Wednesday January 19, 2011

Mexico’s South Border Becoming Just as Violent as the North, Priest Needs Police Protection

As the drug war continues at Mexico’s northern border, the violence of the south seems to be overlooked. The situation has gotten so bad that a even priest helping shelter Guatemalan migrants is asking police for protection.

In Mexico’s poorest region, which includes the southern states of Oaxaca, Chiapas, and others, groups claiming to be part of the Zetas drug cartel have set up crime networks, as they did in the north, to control the routing of migrants, drugs, and other contraband. Parts of northern Guatemala have been infiltrated by the group as well, and they’ve have intimidated the local population by gruesomely murdering people to give examples of what happens to anyone considering resisting the groups’ control.

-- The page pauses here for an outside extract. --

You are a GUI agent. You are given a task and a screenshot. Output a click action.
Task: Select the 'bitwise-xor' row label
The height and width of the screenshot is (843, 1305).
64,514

Both street vendors and the wealthy have been kidnapped and subjected to extortion in the capital, Oaxaca City. Last year the organization became the prime suspects in the disappearance of more than 40 Central American migrants in the south, and the massacre of 72 migrants in the north.

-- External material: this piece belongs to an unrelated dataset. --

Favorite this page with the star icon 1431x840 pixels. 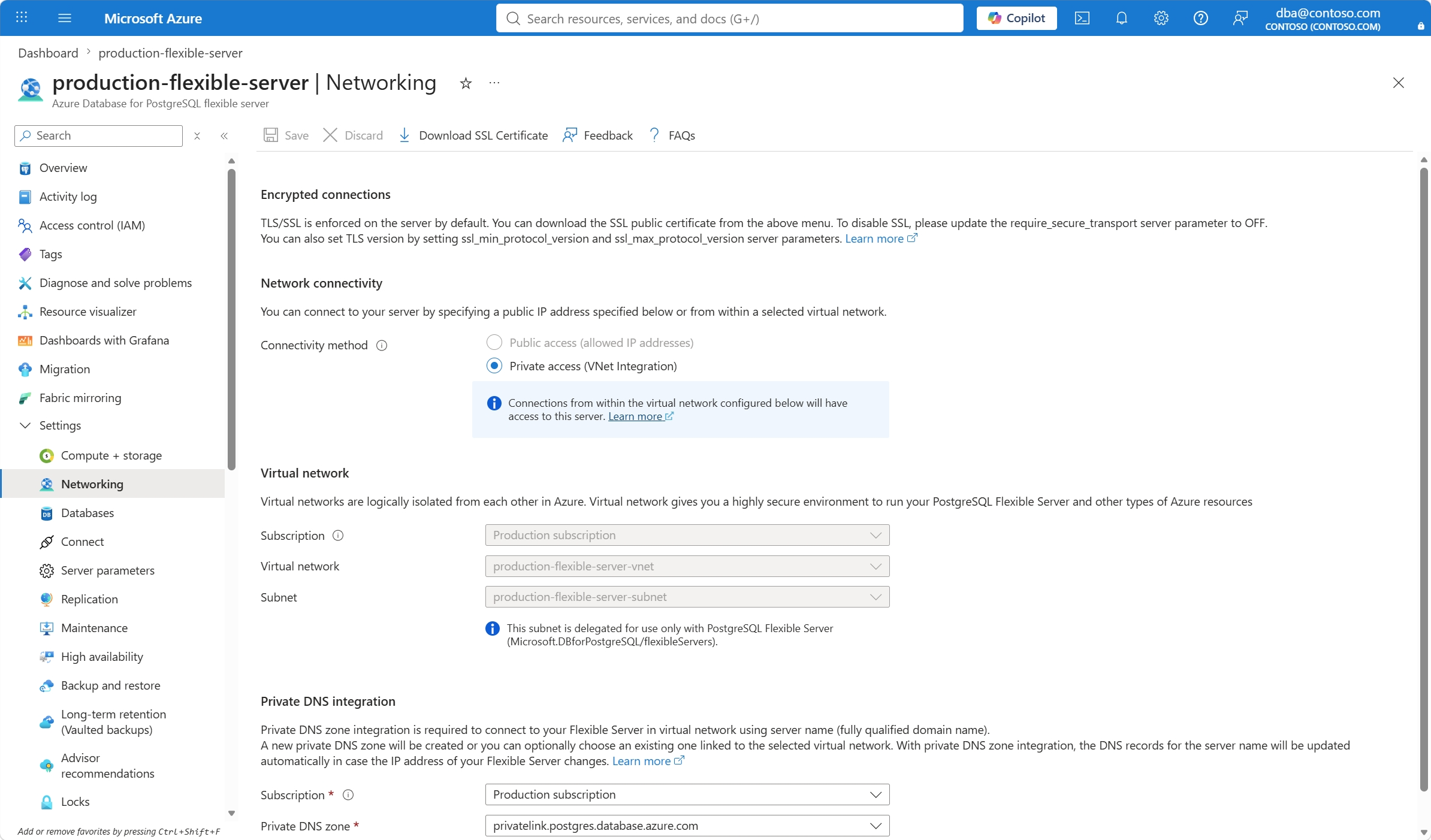tap(466, 83)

The disappearance of the 40 from Central America drew international attention, as the El Salvadoran foreign ministry reported the crime to Mexican officials, who denied the incident ever happened. The travelers were last seen near Ixtepec on December 16th. After being kidnapped,  20 of the travelers escaped, and received shelter from Rev. Alejandro Solalinde, who after learning the kidnappers had ties to the Zetas, sought protection, and now has police patrol outside the shelter.

Mexico’s government says the Zetas operate similar to a franchise in that they send one person to an area to recruit local criminals and/or force people to fight with them. The cartel is different than others, because they don’t settle and fight for specific areas. Instead, they branch out, and fight to take as much as they can, anywhere they can. According to Washington think tank, Grupos Savant, as of 2008, the Zetas had operations going in 28 of Mexico’s major cities.